As a hospital rep, I would frequently see institutionalized patients pacing frantically back and forth in waiting rooms, hallways, and outside in foyers. Some would literally wear the soles off of their house shoes. Others would fall sound asleep prostrate on the ground, wherever they were when the drug’s sedative effects hit. Patients frequently drooled, sat staring into space, experienced facial grimacing, or continually made pill-rolling motions between their thumbs and forefingers. I soon realized many of the bizarre behaviors and movements I had previously identified with schizophrenia and other mental illness were entirely the fault of the medications the patients were taking. They were not a manifestation of these disorders.

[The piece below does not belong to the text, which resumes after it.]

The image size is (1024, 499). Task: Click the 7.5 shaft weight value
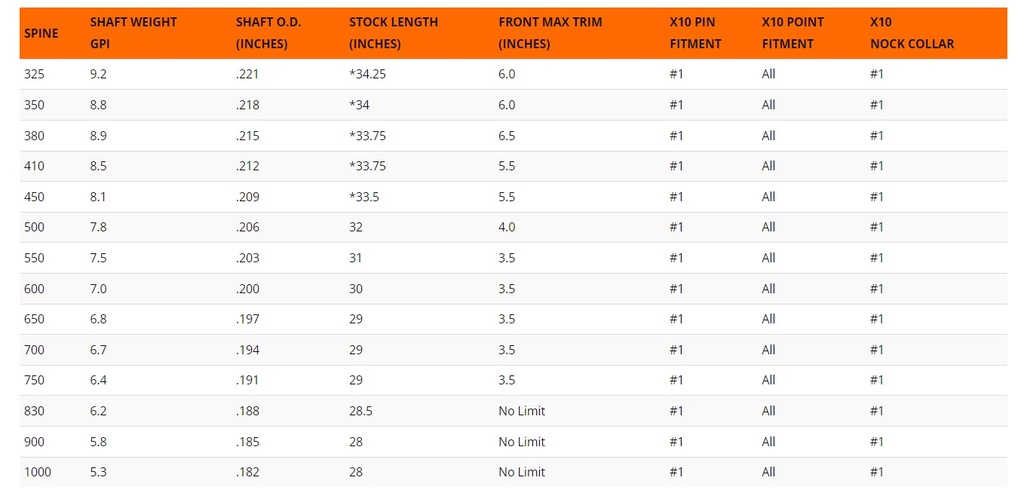(98, 258)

Once, I encountered a twelve-year-old boy in the emergency room who had taken his grandmother’s medication. His eyes had rolled into the back of his head and locked there. This is known as an oculogyric crisis. However, where my heart really went out was to the poor, little elderly patients in the Veterans Administration (VA) hospital, the nursing homes, and the psychiatric wards. They seemed to suffer the most on Haldol. I heard constant reports about excessive dry mouth, blurry vision, painful constipation, and urinary retention. (Nurses even complained about fecal impacts associated with chronic neuroleptic use.) These side effects are known as anticholinergic effects, and my training had actually consisted of a little rhyme to assist me in learning them. It went, “Patients on Haldol can’t see, can’t spit, can’t pee, and can’t shit.”

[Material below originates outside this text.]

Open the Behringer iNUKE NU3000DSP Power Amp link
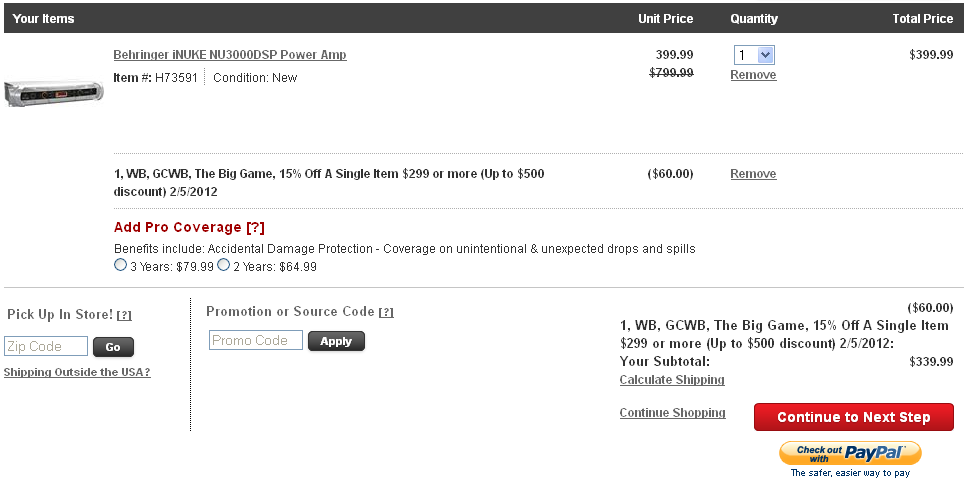 (x=230, y=55)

Reps were instructed to minimize these side effects by encouraging the doctor to simply administer an anticholinergic drug simultaneously with Haldol. Still, the most dreaded side effect by patients and doctors alike remained akathisia. A patient with agitated akathisia could not only be self-injurious, but was also a danger to other patients and staff.
These observations led me to question the medical prudence and moral ethics behind giving a long-acting, irreversible neuroleptic like Haldol decanoate, especially because Haldol was documented to have a huge potential to cause negative side effects. Once this drug was on board and a patient reacted to it, there was absolutely nothing doctors could do except give additional drugs to manage the side effects while the patient rode out the three weeks the injection was intended to last. Of course, three weeks was only the half-life of the drug. There would be remaining drug residual for some time after that.
The company’s position was that the untreated schizophrenic patient is a threat to society and himself. Traditional oral medications could not ensure patient compliance in the absence of an institutional setting. With larger numbers of mental health patients being forced into outpatient settings such as MHMR facilities, there seemed to be a real, perceived need for this extended release form of Haldol. Hence, the product managers argued the benefits outweighed the risks, particularly when you considered one of the benefits was that Haldol decanoate would enjoy an exclusive patent whereas the old haloperidol was available generically and sold at a significant cost reduction. Not only did Haldol decanoate ensure patient compliance, it ensured corporate longevity as well.